A partir de 2003, graças à contribuição da demografia, de um lado, e à expansão do comércio exterior do outro, juntamente com a ampliação do crédito, a economia brasileira reencontrou o crescimento econômico e pode melhorar substancialmente os índices da distribuição da renda entre os cidadãos. Muitas pessoas se ressentem da atual contração da oferta de crédito, mas é preciso observar que o volume do crédito passou de 25% em relação ao PIB à época para 55% em relação ao PIB, hoje.
A inclusão dos novos extratos da classe média no sistema de crédito bancário privado foi instrumento importante para manter a expansão da demanda nesses últimos anos. Mas obviamente isso tem o seu limite. Não é que tenha sido a oferta de crédito apenas que tenha caído. A demanda por crédito também está caindo: as duas coisas estão ligadas, não são independentes. Do ponto de vista do tomador do empréstimo, ele está mais endividado do que estava; as taxas de juro têm subido, o cidadão começa a ter dúvida sobre a continuidade dos atuais níveis de emprego - bastante satisfatórios se comparados com a situação no resto do mundo - e ele se obriga a ser muito mais cauteloso. Ele não quer tomar mais responsabilidades sobre o seu futuro. Do ponto de vista do banqueiro, ele avalia que o risco de crédito está aumentando, porque todas essas coisas que o trabalhador pensa de si, o banqueiro também pensa na hora de analisar o pedido de crédito, antes de conceder um novo. A demanda de crédito não tem estímulo e a oferta de crédito encolhe, de forma que se forma a situação que estamos vivendo: um encolhimento do crédito e um aumento da taxa de juros. Isso não é passível de solução somente através de alguma intervenção do Banco Central. É preciso restabelecer a confiança na economia para que os mecanismos voltem a funcionar. É sempre o mesmo problema em economia. As expectativas são mais importantes que os fatos, pois elas se formam antes e numa larga medida são decisivas para produzi-los mais adiante.

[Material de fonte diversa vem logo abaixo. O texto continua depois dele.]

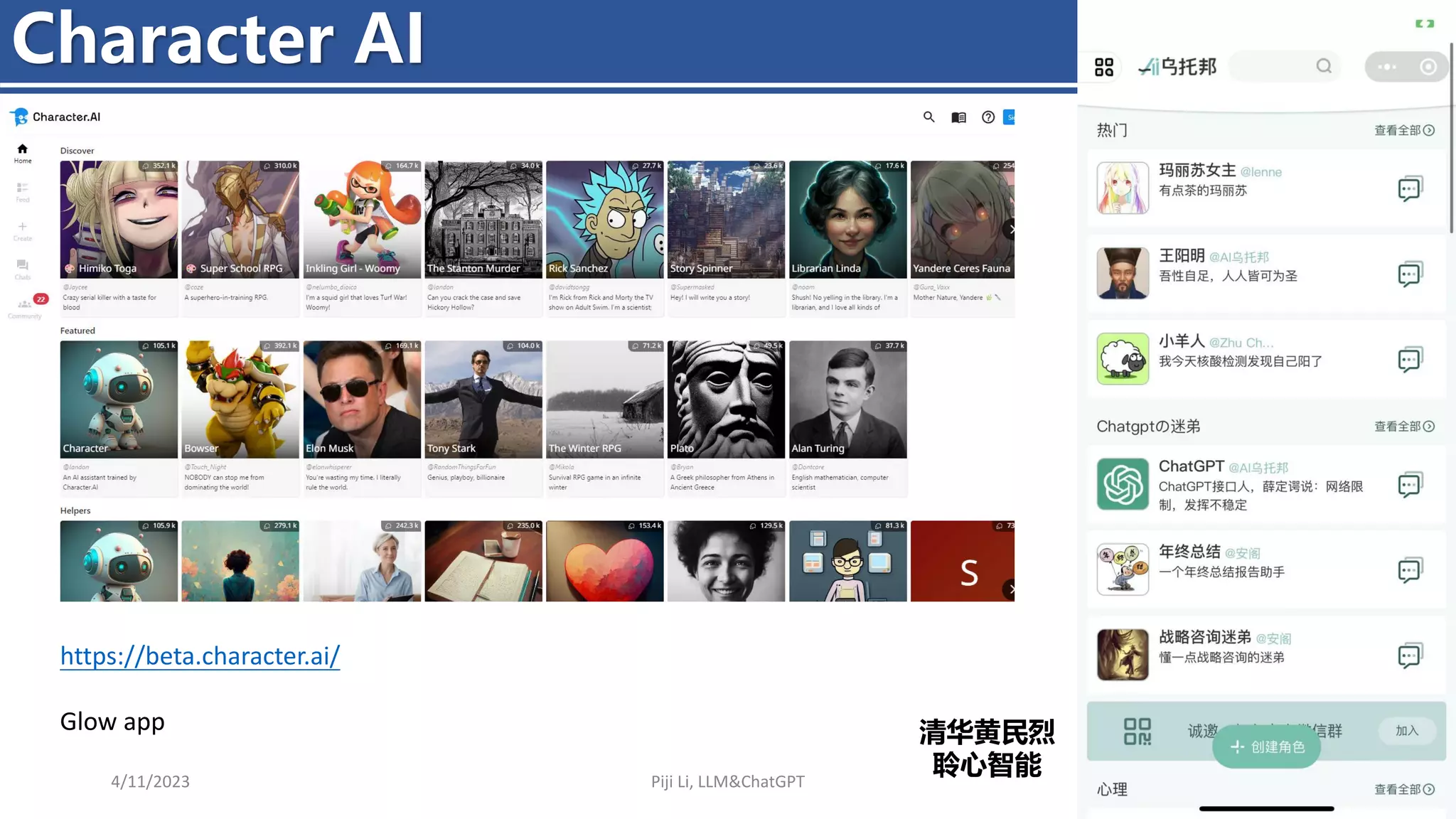
Task: Tap the 加入 button in banner
Action: tap(1406, 731)
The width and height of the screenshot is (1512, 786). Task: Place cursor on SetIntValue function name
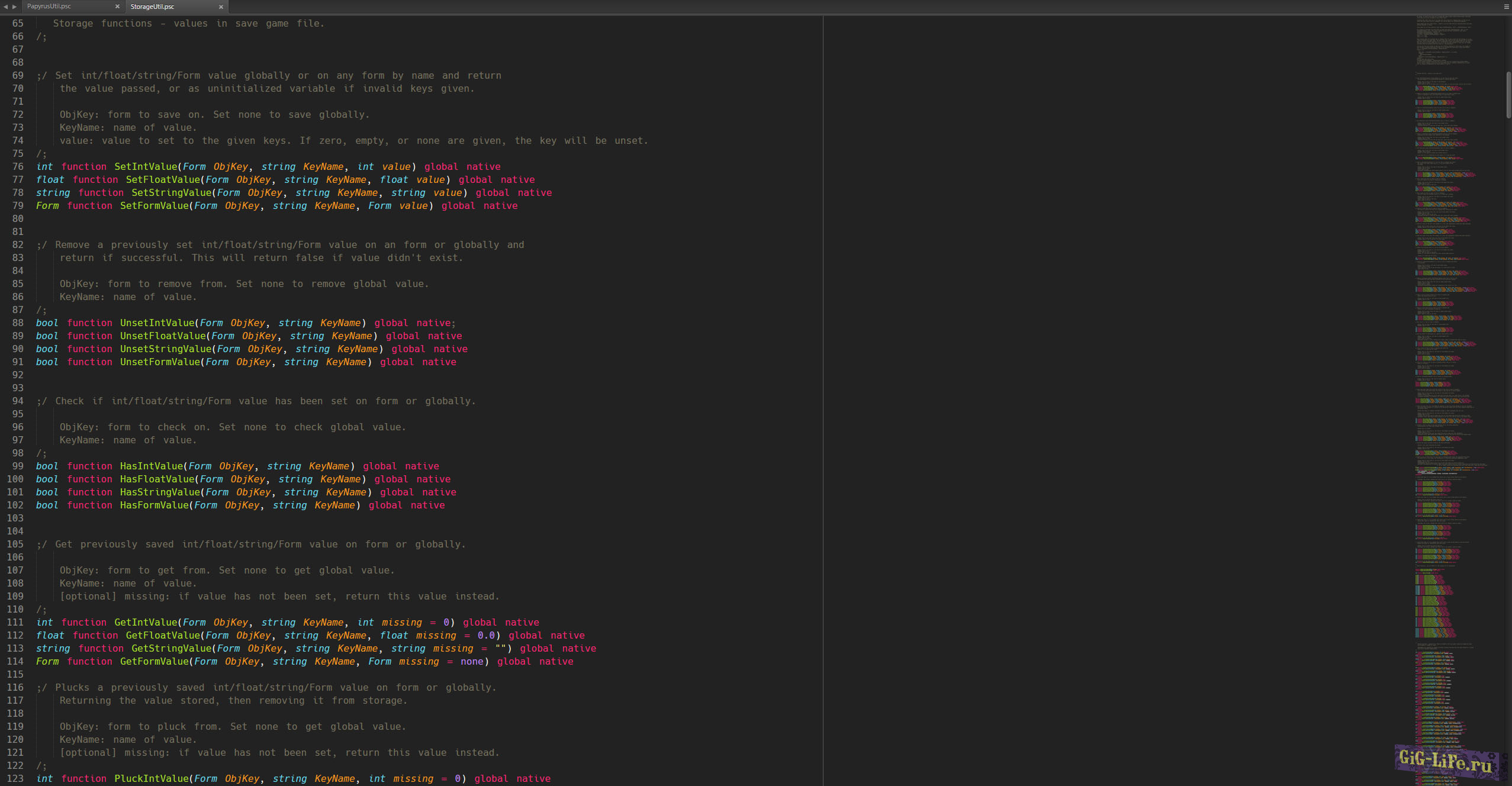148,166
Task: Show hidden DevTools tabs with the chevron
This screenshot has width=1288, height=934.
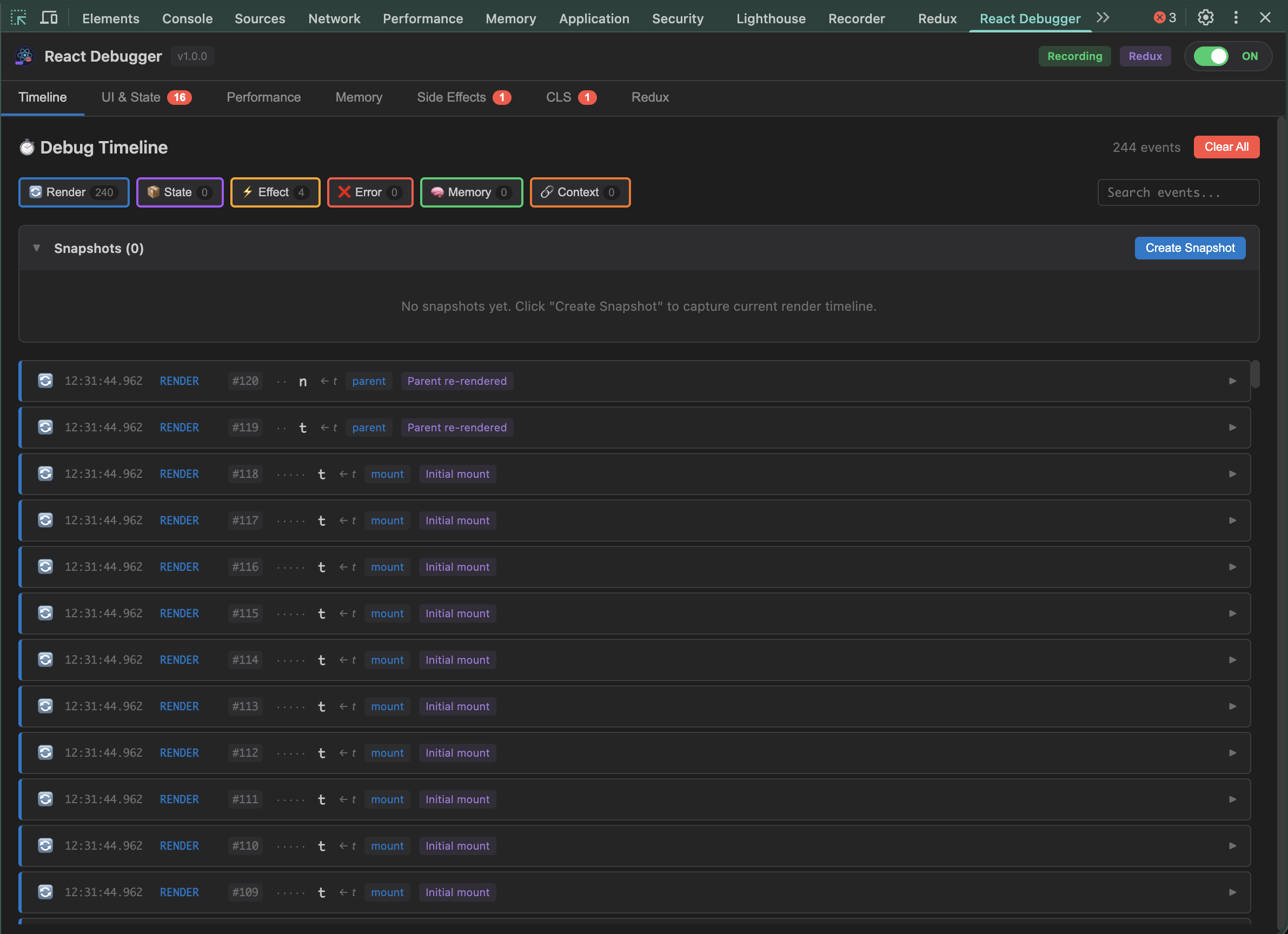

Em meio à toda a excitação produzida pelo embate eleitoral, ninguém pode garantir ventos melhores para a economia em 2015. Vai depender muito do programa apresentado por quem ganhar a eleição, para corrigir alguns desequilíbrios que são muito evidentes. Todos falaram na necessidade de Ajuste Fiscal, em diferentes gradações ou níveis de constrangimento de despesas, mas sem que o público seja esclarecido. Não acredito que sejam necessárias "mudanças fundamentais" que produzirão "alterações profundas". A economia funciona com expectativas: se alguém apresentar de maneira crível um programa que obtenha a confiança da sociedade, vamos ter o ajuste com custo muito menor do que se teria em outras circunstâncias. Do jeito que estamos caminhando, não acredito que no ano que vem a economia brasileira possa crescer muito mais do que 2% ou coisa parecida como esta; e não é por problema de demanda, não: temos um problema de constrangimento de oferta muito sério que precisamos superar e se tentarmos forçar a situação só vamos piorá-lo.